The many levels pairing Hamiltonian for two pairs

We address the problem of two pairs of fermions living on an arbitrary number of single-particle levels of a potential well (mean field) and interacting through a pairing force in the framework of the Richardson equations. The associated solutions are classified in terms of a number v_l, which reduces to the seniority v in the limit of a large pairing strength G and yields the number of pairs not developing a collective behaviour, their energy remaining finite in the G limit. We express analytically, through the moments of the single-particle levels distribution, the collective mode energy and the two critical values G_cr⁺ and G_cr^- of the coupling which can exist on a single-particle level with no pair degeneracy.
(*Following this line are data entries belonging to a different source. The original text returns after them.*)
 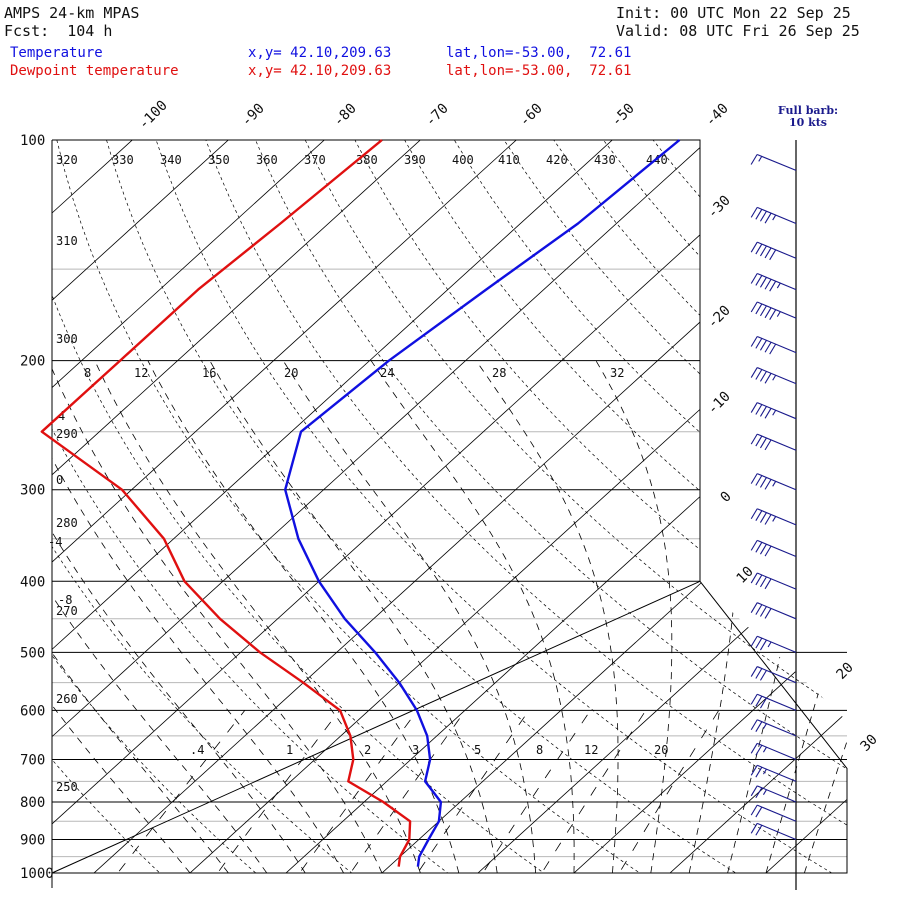 I want to click on isotherm-label: -80, so click(x=346, y=116).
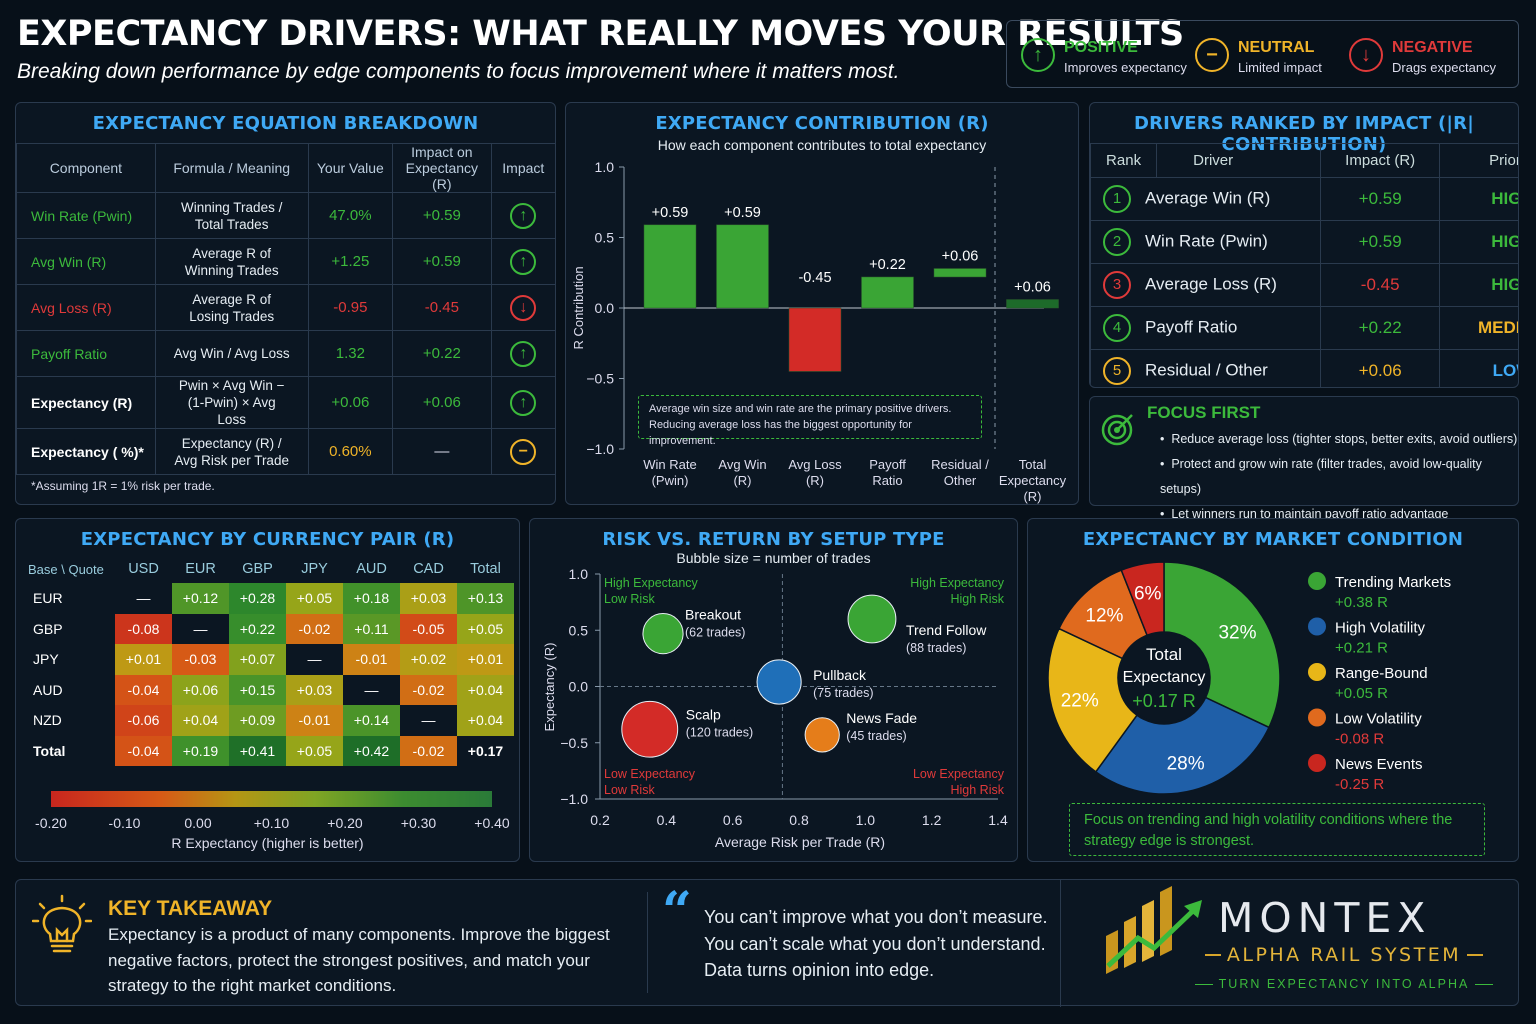  I want to click on quote-icon: “, so click(677, 912).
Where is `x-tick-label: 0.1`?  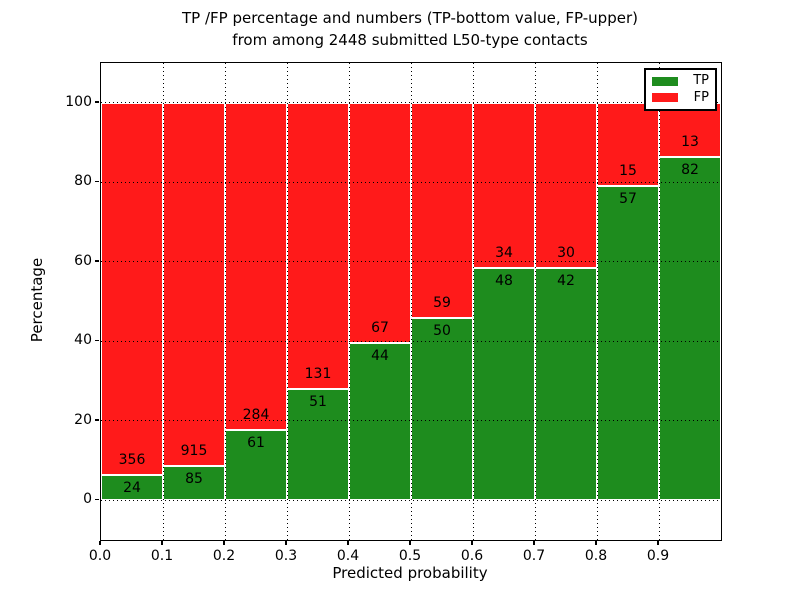 x-tick-label: 0.1 is located at coordinates (162, 556).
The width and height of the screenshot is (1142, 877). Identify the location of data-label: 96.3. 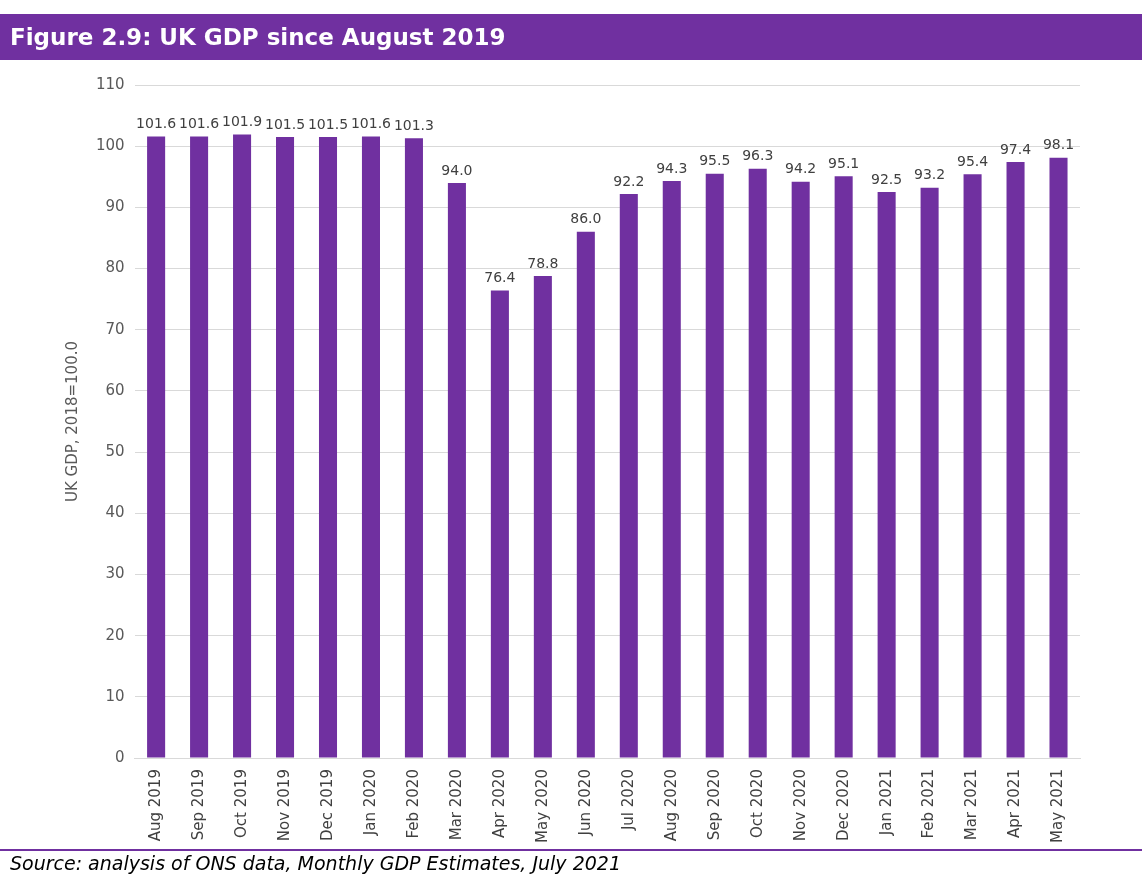
(758, 156).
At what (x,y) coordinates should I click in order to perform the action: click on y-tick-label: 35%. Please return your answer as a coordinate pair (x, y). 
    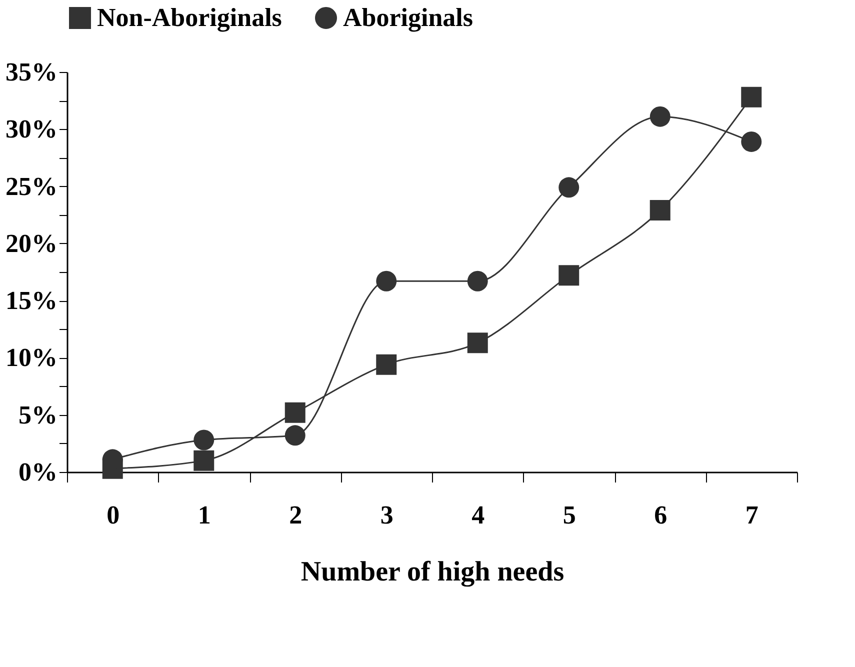
    Looking at the image, I should click on (32, 72).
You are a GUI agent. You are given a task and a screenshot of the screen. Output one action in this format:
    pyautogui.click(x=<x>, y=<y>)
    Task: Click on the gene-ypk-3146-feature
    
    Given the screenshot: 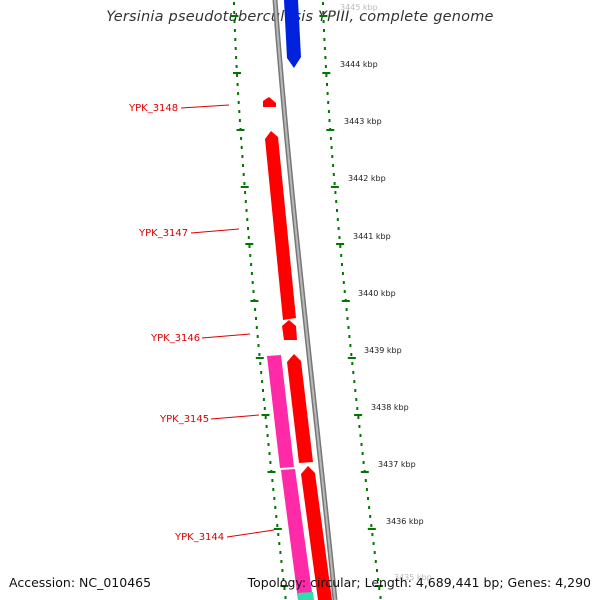 What is the action you would take?
    pyautogui.click(x=290, y=330)
    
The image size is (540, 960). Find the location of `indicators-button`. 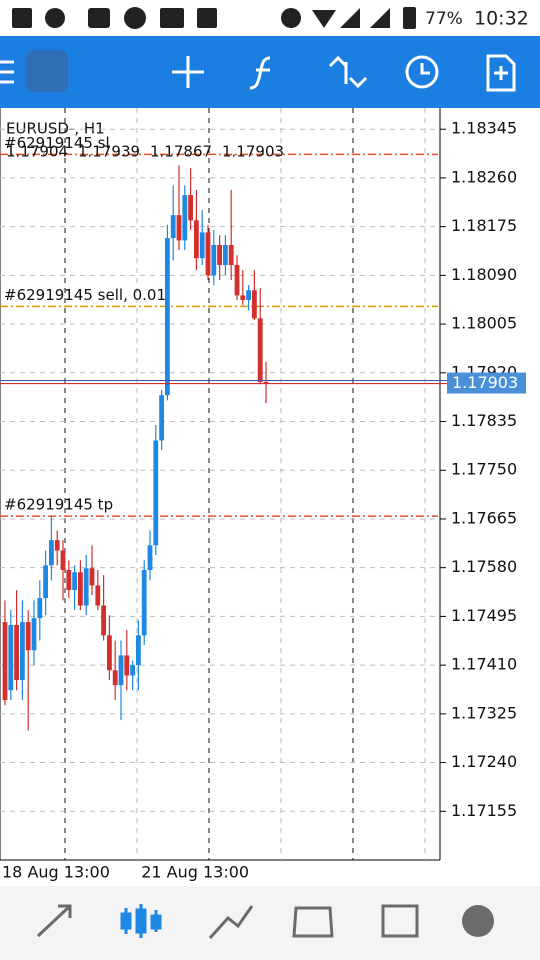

Notably G_cr⁺ and G_cr^-, when the number of single particle levels goes to infinity, merge into the critical coupling of a one-pair system G_cr (when it exists), which is not envisioned by the Richardson theory. In correspondence of G_cr, the system undergoes a transition from a mean-field- to a pairing-dominated regime. We finally explore the behaviour of the excitation energies, wave functions and pair transfer amplitudes versus G finding out that the former, for G > G_cr^-, come close to the BCS predictions, whereas the latter display a divergence at G_cr, signaling the onset of a long-range off-diagonal order in the system.